▸ **WHAT IS NEEDED**:
Please retype the rows below word for word, leaving out the pictures.

(Rows for locating text and elements)

BEGIN

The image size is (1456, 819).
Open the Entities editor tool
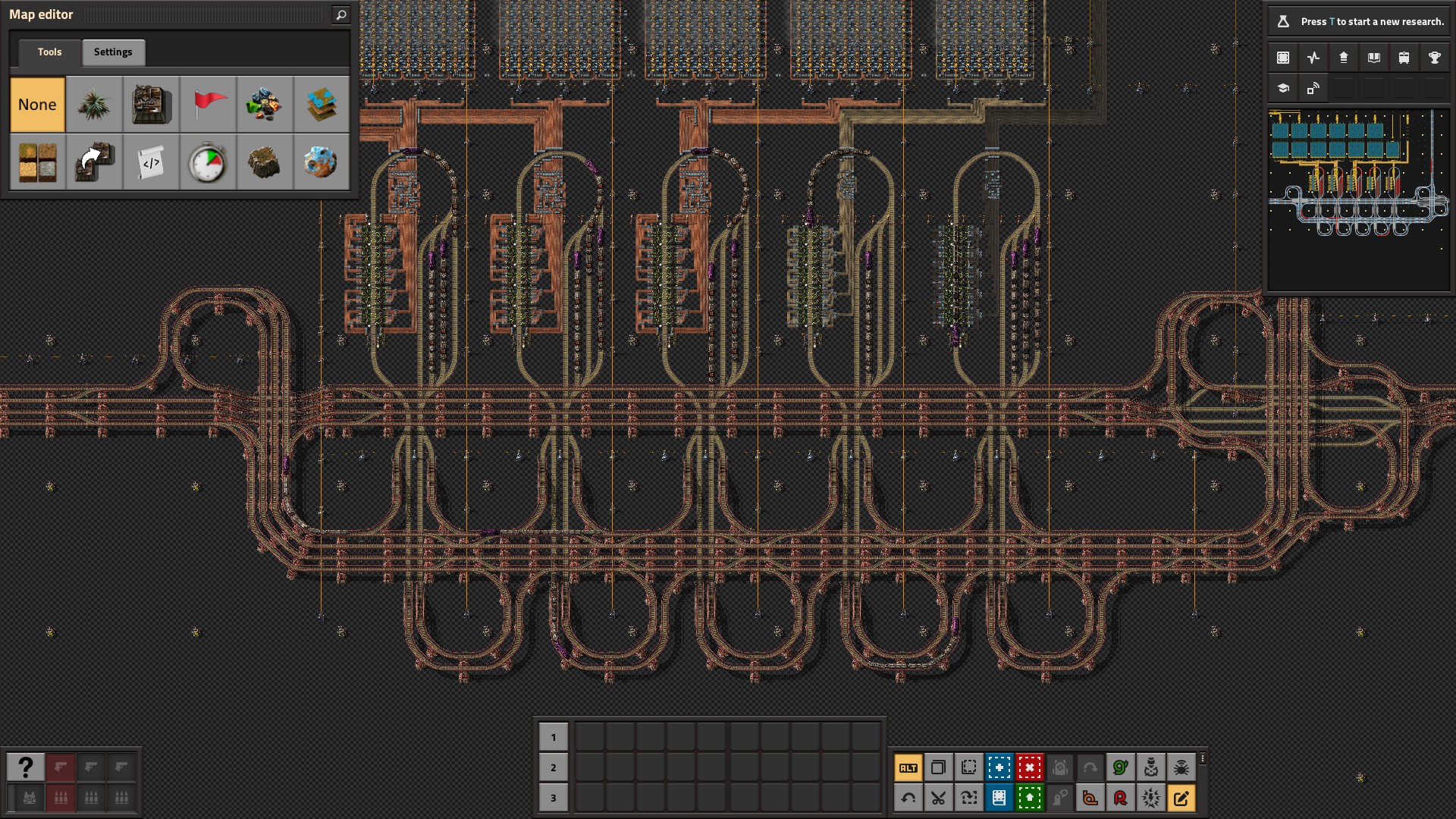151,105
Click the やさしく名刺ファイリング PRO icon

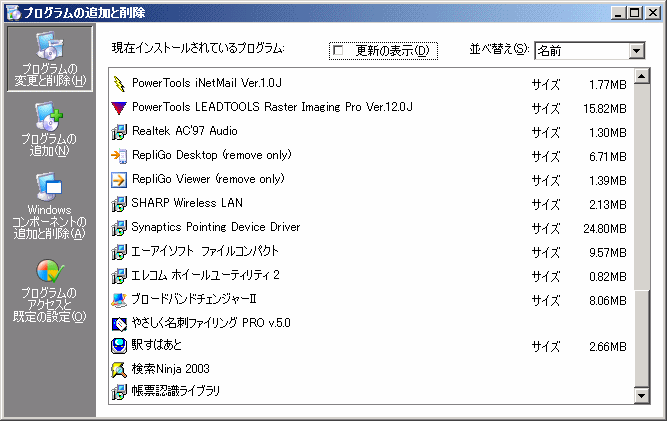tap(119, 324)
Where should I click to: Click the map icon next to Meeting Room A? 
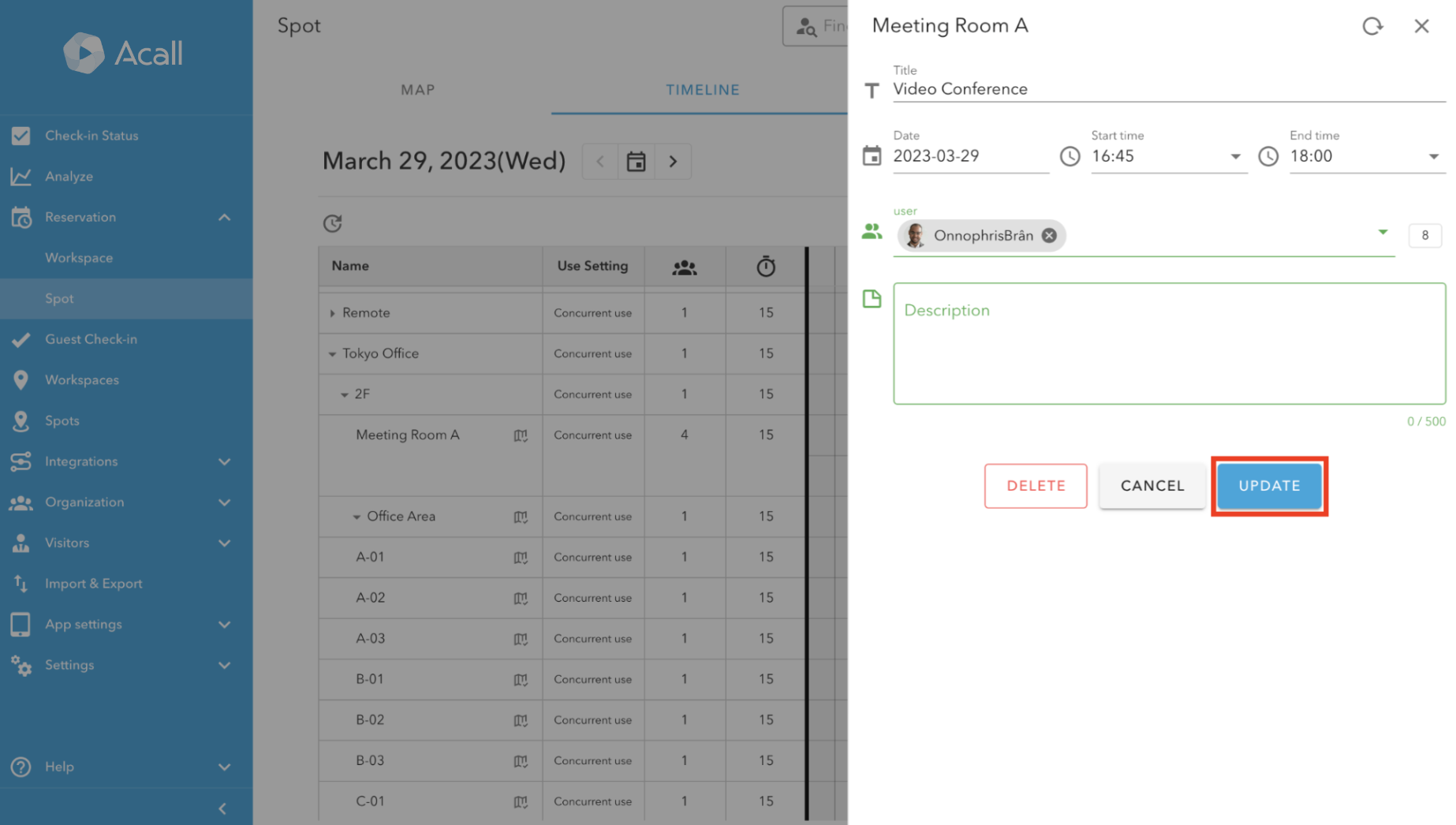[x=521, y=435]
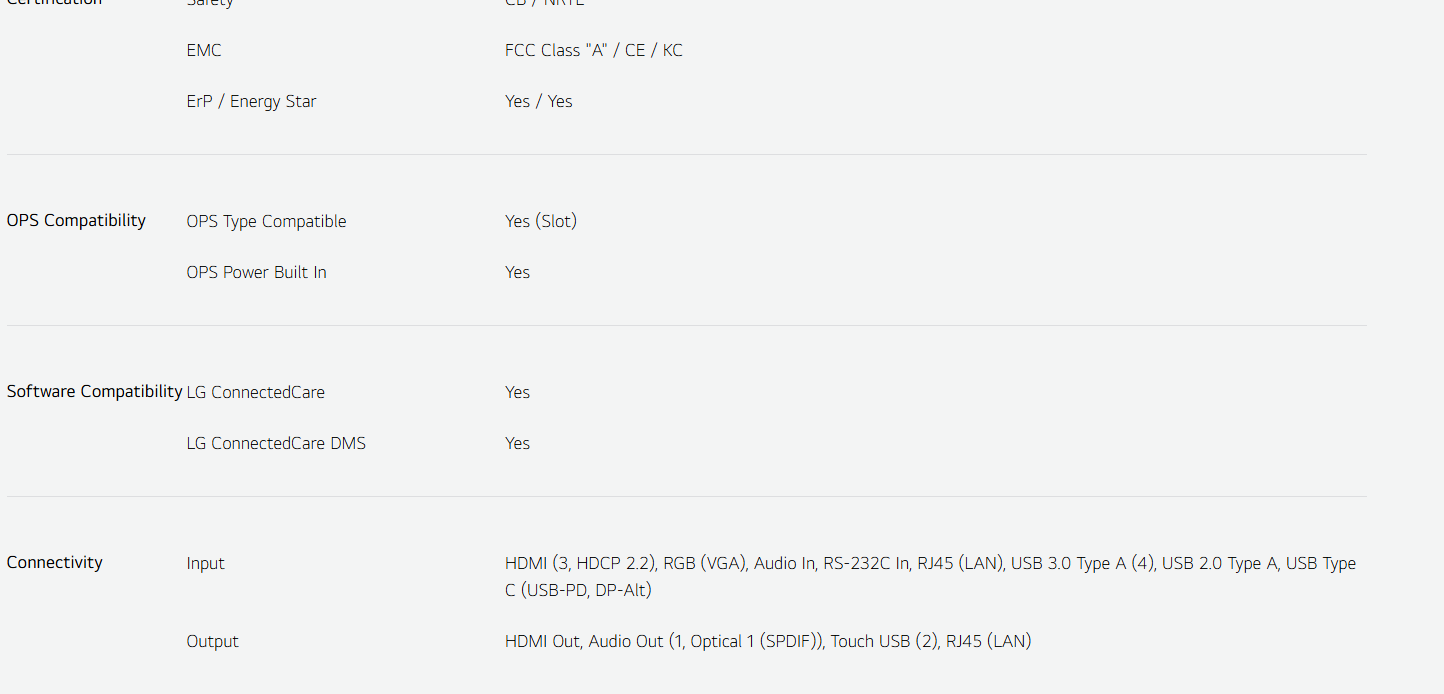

END

▸ **PROBLEM SOLUTION**:
The image size is (1456, 819).
Open the Entities editor tool
151,105
Click the やさしく名刺ファイリング PRO icon

tap(119, 324)
Where should I click to: Click the map icon next to Meeting Room A? 
[x=521, y=435]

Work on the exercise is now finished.